2022 USFL championship game
- 2022 USFL championship game logo
- Date: July 3, 2022
- Kickoff time: 7:30 p.m. EDT (UTC-4)
- Stadium: Tom Benson Hall of Fame Stadium Canton, Ohio
- MVP: Victor Bolden Jr., Birmingham
- Favorite: Birmingham by 4.5
- Referee: Alex Moore
- Attendance: 20,000

TV in the United States
- Network: Fox
- Announcers: Curt Menefee (play-by-play), Joel Klatt (analyst), and Brock Huard (sideline reporter)
- Nielsen ratings: 0.9 (1.52 million viewers)

= 2022 USFL championship game =

2022 United States Football League championship game

The 2022 USFL championship game was an American football game which was played on July 3, 2022, at Tom Benson Hall of Fame Stadium in Canton, Ohio. The contest, which determined the champion of the United States Football League (USFL), featured the winners of the playoff semifinal games: the Philadelphia Stars from the North Division and the Birmingham Stallions from the South Division. It was the inaugural USFL championship game and the final game of the 2022 USFL season. The game began at 7:30 p.m. EDT and was broadcast on Fox. Prize money was awarded to players on the winning team in the amount of $10,000 in addition to their salary.

Both teams traded field goals in the first quarter before Bo Scarbrough scored the game's first touchdown, putting Birmingham ahead by seven points. Philadelphia's Case Cookus completed a pass to Jordan Suell for a touchdown in the second quarter, but the extra point was unsuccessful. The Stallions scored twice more before halftime, with a touchdown pass from J'Mar Smith to Marlon Williams with seven minutes remaining, followed by a Brandon Aubrey field goal as time expired, and Birmingham led 20–9 at the break. The Stars scored the only points of the third quarter, with Cookus passing to Suell for a touchdown, but the two-point conversion failed and the Stallions' lead remained at five points. Philadelphia took the lead with a touchdown early in the fourth quarter, putting them ahead by three. The Stallions responded with an 8-yard touchdown pass, immediately followed by an interception returned for a touchdown with just under three minutes remaining. Philadelphia was able to score once more but threw another interception on their final possession and Birmingham was able to run out the clock. The game finished with Birmingham winning the USFL championship, 33–30.

==Background==
The United States Football League was originally founded in 1982 as a professional spring and summer league. It completed three full seasons, from 1983 to 1985, before folding prior to its 1986 season, which was to be played in the fall, in direct competition with the National Football League (NFL). The direct competition, in addition to a failed antitrust lawsuit against the NFL, led to the league's decline. On June 3, 2021, the new United States Football League, a distinct league from its predecessor, announced that it would begin play with eight teams in spring 2022. The list of eight teams were unveiled on November 22, 2021, all of which shared their name and colors with a team that competed in the original USFL. As part of the USFL's salary structure, each member of the championship team received $10,000 in addition to their salary.

===Host selection===
While the entirety of the 2022 USFL regular season was played in Birmingham, Alabama, the three playoff games were scheduled for Canton, Ohio. The location was announced on February 16, 2022, with the 2022 World Games in Birmingham cited as the reason behind the move.

===USFL playoffs===
The two lowest-finishing teams from each division were excluded from participation in the playoffs. From the North Division, the Pittsburgh Maulers were mathematically eliminated from playoff contention on June 3, and the Michigan Panthers were eliminated two days later. In the South Division, the Houston Gamblers were the first team ruled out of the postseason, on May 29, while the Tampa Bay Bandits were eliminated from postseason contention on June 12.

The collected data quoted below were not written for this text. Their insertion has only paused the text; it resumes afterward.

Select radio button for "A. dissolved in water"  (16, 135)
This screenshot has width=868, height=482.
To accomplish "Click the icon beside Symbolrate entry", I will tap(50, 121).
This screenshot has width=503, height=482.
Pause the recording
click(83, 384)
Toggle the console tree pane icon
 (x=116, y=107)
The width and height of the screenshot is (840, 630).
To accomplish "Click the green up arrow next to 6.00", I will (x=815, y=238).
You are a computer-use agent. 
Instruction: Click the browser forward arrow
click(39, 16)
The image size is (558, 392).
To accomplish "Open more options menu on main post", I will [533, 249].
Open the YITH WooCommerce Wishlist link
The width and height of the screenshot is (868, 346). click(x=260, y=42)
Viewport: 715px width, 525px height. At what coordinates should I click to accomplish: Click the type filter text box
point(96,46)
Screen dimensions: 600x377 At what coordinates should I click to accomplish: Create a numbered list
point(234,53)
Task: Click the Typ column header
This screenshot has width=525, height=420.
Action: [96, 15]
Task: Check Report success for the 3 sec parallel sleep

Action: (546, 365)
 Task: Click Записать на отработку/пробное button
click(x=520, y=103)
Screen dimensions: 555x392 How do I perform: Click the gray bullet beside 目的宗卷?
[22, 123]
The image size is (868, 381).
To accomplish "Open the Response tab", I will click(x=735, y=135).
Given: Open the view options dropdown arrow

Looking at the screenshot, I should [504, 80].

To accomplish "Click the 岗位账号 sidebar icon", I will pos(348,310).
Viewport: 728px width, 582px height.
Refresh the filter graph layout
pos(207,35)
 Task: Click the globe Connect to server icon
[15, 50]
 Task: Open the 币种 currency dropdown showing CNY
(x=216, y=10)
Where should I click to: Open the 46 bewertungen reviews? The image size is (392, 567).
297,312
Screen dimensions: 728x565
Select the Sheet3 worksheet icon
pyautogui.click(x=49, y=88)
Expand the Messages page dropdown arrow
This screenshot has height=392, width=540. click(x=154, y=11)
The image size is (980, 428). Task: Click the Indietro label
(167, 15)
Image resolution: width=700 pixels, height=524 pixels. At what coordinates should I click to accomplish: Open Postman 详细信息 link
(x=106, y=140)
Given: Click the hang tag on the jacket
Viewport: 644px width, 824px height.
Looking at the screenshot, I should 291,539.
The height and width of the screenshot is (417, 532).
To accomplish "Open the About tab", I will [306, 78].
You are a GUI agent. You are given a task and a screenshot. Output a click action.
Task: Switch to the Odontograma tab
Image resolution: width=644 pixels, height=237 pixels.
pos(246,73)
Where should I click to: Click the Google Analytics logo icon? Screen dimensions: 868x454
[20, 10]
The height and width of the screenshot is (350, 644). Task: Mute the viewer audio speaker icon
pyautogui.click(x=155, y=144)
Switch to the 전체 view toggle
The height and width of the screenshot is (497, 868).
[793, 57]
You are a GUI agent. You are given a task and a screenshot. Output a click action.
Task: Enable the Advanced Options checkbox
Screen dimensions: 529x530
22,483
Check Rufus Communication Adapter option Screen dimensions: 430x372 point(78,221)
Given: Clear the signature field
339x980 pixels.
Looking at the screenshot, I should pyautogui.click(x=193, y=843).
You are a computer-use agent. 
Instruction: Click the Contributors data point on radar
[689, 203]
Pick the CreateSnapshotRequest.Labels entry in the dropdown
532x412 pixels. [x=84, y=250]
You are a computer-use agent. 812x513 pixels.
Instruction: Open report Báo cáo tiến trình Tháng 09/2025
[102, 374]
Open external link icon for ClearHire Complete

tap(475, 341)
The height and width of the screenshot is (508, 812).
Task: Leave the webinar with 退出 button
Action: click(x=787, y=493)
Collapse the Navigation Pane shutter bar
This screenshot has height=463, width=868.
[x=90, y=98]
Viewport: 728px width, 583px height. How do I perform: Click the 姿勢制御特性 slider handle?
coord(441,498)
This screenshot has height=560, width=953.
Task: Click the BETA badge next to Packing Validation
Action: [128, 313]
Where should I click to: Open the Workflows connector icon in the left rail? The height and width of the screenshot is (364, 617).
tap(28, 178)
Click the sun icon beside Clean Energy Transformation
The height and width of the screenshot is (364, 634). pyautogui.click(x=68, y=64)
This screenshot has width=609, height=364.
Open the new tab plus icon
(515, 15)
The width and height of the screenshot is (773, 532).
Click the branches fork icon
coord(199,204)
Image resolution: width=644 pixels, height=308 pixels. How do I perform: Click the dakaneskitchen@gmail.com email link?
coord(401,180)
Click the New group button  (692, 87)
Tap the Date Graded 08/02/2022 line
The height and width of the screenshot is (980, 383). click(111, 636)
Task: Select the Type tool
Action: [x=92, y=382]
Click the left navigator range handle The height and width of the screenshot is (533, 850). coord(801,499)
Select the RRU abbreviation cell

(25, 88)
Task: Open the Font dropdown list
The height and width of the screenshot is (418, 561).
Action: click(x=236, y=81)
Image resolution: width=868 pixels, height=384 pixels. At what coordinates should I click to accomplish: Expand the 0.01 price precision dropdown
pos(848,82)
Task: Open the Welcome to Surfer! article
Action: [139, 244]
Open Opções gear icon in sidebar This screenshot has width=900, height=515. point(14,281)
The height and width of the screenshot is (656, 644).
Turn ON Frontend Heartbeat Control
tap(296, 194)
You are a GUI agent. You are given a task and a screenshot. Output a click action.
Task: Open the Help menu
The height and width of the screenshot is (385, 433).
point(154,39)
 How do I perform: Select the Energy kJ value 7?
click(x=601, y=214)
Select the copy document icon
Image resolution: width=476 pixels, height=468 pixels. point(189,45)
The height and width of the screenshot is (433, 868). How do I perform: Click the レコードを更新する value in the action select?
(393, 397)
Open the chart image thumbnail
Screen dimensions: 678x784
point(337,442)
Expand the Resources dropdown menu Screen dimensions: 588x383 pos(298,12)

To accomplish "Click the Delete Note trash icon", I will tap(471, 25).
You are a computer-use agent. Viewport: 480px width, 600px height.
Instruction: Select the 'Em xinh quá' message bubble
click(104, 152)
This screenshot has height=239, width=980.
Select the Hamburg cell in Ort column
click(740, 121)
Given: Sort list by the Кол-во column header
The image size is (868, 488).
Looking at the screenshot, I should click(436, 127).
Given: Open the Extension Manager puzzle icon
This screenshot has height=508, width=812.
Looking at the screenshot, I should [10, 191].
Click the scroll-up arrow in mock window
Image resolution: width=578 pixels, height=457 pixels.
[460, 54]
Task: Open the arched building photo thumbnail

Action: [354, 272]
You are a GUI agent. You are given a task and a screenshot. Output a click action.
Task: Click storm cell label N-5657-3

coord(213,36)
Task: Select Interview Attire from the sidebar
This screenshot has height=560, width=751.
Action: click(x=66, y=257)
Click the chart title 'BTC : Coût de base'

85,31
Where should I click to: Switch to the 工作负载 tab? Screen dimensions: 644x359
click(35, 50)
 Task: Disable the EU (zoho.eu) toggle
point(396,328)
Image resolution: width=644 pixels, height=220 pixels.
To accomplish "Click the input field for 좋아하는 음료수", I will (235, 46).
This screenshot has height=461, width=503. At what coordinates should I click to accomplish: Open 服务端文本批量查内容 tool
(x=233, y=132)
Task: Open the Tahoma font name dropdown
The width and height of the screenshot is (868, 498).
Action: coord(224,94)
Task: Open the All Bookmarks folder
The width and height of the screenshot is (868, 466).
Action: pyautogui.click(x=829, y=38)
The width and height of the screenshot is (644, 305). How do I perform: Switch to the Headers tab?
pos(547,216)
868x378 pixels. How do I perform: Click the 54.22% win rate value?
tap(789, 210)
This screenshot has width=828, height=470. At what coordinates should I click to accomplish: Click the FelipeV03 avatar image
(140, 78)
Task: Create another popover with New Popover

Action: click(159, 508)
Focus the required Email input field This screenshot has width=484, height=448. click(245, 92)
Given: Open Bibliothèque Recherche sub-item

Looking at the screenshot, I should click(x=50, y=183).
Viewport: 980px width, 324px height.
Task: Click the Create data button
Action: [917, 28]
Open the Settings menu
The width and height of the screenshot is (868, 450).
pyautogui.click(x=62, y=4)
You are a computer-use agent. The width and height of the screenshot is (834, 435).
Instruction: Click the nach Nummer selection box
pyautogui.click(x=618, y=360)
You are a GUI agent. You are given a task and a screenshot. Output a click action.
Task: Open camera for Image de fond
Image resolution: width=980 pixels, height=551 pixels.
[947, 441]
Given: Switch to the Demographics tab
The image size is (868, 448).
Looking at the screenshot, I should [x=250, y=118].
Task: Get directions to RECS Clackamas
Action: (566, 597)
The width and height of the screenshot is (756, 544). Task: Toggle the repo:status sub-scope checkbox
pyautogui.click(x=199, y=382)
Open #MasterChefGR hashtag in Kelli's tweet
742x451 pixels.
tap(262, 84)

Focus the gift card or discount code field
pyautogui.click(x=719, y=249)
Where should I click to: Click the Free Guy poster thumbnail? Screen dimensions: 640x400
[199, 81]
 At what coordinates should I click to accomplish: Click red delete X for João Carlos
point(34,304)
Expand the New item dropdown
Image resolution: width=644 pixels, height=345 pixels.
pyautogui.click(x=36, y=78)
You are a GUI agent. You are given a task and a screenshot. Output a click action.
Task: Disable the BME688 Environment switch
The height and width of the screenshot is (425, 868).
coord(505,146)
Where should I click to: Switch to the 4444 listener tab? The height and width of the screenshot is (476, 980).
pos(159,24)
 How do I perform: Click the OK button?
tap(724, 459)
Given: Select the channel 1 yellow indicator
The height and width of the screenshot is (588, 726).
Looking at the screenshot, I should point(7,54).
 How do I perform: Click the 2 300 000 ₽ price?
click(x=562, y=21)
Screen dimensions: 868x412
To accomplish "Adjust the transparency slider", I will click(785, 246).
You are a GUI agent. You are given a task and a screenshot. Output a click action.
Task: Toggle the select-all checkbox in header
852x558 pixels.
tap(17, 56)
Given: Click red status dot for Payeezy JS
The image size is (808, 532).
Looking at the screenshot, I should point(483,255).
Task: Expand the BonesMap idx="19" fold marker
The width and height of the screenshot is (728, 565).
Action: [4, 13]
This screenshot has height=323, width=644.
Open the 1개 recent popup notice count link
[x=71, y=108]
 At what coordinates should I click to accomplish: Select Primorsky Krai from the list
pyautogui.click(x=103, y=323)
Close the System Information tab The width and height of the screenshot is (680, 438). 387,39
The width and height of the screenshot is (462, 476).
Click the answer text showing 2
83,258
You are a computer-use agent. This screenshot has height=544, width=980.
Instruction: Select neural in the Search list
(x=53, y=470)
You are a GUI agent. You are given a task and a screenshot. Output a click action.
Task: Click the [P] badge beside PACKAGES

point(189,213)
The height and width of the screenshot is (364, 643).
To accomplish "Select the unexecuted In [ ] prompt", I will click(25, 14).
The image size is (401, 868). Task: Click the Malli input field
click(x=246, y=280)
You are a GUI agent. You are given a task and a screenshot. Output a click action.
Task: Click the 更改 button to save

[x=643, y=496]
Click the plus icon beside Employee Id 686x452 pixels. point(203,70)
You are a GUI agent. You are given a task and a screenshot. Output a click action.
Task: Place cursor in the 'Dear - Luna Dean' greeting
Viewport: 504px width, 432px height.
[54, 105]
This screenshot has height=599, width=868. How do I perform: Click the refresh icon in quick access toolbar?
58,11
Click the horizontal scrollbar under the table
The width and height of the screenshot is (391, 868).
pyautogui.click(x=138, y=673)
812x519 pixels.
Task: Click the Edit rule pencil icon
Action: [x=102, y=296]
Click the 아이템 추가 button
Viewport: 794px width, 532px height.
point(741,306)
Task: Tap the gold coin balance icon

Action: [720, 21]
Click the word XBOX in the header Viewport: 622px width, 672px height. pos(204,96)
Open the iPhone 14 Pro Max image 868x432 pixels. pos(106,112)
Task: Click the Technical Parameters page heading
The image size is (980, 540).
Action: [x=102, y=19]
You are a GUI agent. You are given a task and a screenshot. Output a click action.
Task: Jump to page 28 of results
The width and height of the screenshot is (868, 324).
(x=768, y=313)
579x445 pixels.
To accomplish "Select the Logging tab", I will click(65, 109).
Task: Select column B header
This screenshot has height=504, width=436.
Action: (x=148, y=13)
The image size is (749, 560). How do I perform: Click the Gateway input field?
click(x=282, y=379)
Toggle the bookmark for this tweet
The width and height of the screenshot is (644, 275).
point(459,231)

The first semifinal game was held between the North Division first and second place teams, the New Jersey Generals and the Philadelphia Stars. Despite their status as 4.5-point underdogs, the Stars took the lead on a punt return with two minutes remaining and held it for the remainder of the game to win 19–14 and clinch a berth in the championship game. The third meeting between the Generals and Stars during the season, the game was the first win of the series for the Stars. The second semifinal game followed, which was contested by the Birmingham Stallions and the New Orleans Breakers. Each team scored twice within the first two quarters, but Birmingham scored a third touchdown to take a 21–14 lead into halftime; they would not relinquish the lead for the rest of the game, scoring twice more to win 31–17 and clinch the remaining championship game spot. With their playoff semifinal victories, the Stallions entered the USFL championship game with a record of 9–1, while the Stars entered with a record of 6–4.

==Teams==
===Philadelphia Stars===

The Stars, led by head coach Bart Andrus, began their season with a contest against the New Orleans Breakers, which they lost by six points. Philadelphia won their first game the following week, when they defeated divisional opponent Pittsburgh, 30–23. To begin the month of May, the Stars lost to the New Jersey Generals by eight points, but rebounded with a one-point win against the Michigan Panthers. The Stars fell to the Stallions by thirteen points as they re-entered non-divisional play, but began a four-game winning streak the following game with a seven-point victory against the Tampa Bay Bandits. The Stars reached above .500 for the first time in the season the following week with a win over the Houston Gamblers by nine points. Philadelphia finished the season with three final divisional games, beginning with a sound defeat of the Michigan Panthers, 46–24. The fourth of four consecutive wins for the Stars came on June 12 against the Maulers, after Philadelphia took the lead with under five minutes remaining in the game. The regular season concluded with a three-point defeat for the Stars against the New Jersey Generals, who extended their winning streak to nine games.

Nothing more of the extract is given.